**What to produce**
Could you copy the whole listing below exactly as written?

**Exercise data**
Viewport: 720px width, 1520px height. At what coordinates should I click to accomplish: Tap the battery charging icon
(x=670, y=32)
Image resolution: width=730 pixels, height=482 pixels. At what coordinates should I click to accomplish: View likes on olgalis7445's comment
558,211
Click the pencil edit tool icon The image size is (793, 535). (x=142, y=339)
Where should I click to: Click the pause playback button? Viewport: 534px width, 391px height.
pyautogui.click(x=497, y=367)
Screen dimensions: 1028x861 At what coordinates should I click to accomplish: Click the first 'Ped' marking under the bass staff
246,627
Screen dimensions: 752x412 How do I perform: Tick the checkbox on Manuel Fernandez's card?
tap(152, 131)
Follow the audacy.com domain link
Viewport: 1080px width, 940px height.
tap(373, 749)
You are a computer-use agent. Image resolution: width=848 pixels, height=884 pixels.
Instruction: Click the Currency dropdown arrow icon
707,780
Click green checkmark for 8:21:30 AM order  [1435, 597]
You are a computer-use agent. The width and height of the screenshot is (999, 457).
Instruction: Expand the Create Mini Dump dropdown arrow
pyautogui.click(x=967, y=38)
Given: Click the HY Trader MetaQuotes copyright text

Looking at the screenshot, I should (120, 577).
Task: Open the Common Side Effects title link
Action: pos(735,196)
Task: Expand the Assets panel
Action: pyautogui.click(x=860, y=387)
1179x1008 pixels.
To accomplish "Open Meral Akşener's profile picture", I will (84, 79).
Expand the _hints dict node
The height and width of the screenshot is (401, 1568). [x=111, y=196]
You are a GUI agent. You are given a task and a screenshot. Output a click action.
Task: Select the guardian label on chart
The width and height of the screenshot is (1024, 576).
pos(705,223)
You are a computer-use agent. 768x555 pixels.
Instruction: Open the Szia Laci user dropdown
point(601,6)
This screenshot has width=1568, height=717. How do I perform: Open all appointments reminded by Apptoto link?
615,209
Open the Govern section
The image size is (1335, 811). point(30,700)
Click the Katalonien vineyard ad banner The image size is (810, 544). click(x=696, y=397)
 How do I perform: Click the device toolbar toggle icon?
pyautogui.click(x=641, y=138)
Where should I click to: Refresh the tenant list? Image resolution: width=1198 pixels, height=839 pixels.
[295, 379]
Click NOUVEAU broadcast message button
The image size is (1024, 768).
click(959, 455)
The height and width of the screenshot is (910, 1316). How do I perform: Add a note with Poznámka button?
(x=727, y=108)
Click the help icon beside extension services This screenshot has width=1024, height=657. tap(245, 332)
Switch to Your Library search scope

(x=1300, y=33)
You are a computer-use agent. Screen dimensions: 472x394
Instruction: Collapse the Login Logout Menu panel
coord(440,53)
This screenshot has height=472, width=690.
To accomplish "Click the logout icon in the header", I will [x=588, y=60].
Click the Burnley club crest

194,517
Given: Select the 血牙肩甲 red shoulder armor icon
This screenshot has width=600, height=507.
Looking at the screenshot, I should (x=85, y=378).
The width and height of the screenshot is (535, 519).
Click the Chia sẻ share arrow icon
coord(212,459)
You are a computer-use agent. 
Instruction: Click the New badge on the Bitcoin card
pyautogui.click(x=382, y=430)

**Written solution**
Viewport: 720px width, 1520px height. At what coordinates should I click to accomplish: Tap the battery charging icon
(x=670, y=32)
Image resolution: width=730 pixels, height=482 pixels. At what coordinates should I click to accomplish: View likes on olgalis7445's comment
558,211
Click the pencil edit tool icon The image size is (793, 535). (x=142, y=339)
Where should I click to: Click the pause playback button? Viewport: 534px width, 391px height.
pyautogui.click(x=497, y=367)
Screen dimensions: 1028x861 At what coordinates should I click to accomplish: Click the first 'Ped' marking under the bass staff
246,627
Screen dimensions: 752x412 How do I perform: Tick the checkbox on Manuel Fernandez's card?
tap(152, 131)
Follow the audacy.com domain link
Viewport: 1080px width, 940px height.
tap(373, 749)
You are a computer-use agent. Image resolution: width=848 pixels, height=884 pixels.
Instruction: Click the Currency dropdown arrow icon
707,780
Click green checkmark for 8:21:30 AM order  [1435, 597]
You are a computer-use agent. The width and height of the screenshot is (999, 457).
Instruction: Expand the Create Mini Dump dropdown arrow
pyautogui.click(x=967, y=38)
Given: Click the HY Trader MetaQuotes copyright text

Looking at the screenshot, I should (120, 577).
Task: Open the Common Side Effects title link
Action: pos(735,196)
Task: Expand the Assets panel
Action: pyautogui.click(x=860, y=387)
1179x1008 pixels.
To accomplish "Open Meral Akşener's profile picture", I will (84, 79).
Expand the _hints dict node
The height and width of the screenshot is (401, 1568). [x=111, y=196]
You are a GUI agent. You are given a task and a screenshot. Output a click action.
Task: Select the guardian label on chart
The width and height of the screenshot is (1024, 576).
pos(705,223)
You are a computer-use agent. 768x555 pixels.
Instruction: Open the Szia Laci user dropdown
point(601,6)
This screenshot has width=1568, height=717. How do I perform: Open all appointments reminded by Apptoto link?
615,209
Open the Govern section
The image size is (1335, 811). point(30,700)
Click the Katalonien vineyard ad banner The image size is (810, 544). click(x=696, y=397)
 How do I perform: Click the device toolbar toggle icon?
pyautogui.click(x=641, y=138)
Where should I click to: Refresh the tenant list? Image resolution: width=1198 pixels, height=839 pixels.
[295, 379]
Click NOUVEAU broadcast message button
The image size is (1024, 768).
click(959, 455)
The height and width of the screenshot is (910, 1316). How do I perform: Add a note with Poznámka button?
(x=727, y=108)
Click the help icon beside extension services This screenshot has width=1024, height=657. tap(245, 332)
Switch to Your Library search scope

(x=1300, y=33)
You are a computer-use agent. Screen dimensions: 472x394
Instruction: Collapse the Login Logout Menu panel
coord(440,53)
This screenshot has height=472, width=690.
To accomplish "Click the logout icon in the header", I will [x=588, y=60].
Click the Burnley club crest

194,517
Given: Select the 血牙肩甲 red shoulder armor icon
This screenshot has width=600, height=507.
Looking at the screenshot, I should (x=85, y=378).
The width and height of the screenshot is (535, 519).
Click the Chia sẻ share arrow icon
coord(212,459)
You are a computer-use agent. 
Instruction: Click the New badge on the Bitcoin card
pyautogui.click(x=382, y=430)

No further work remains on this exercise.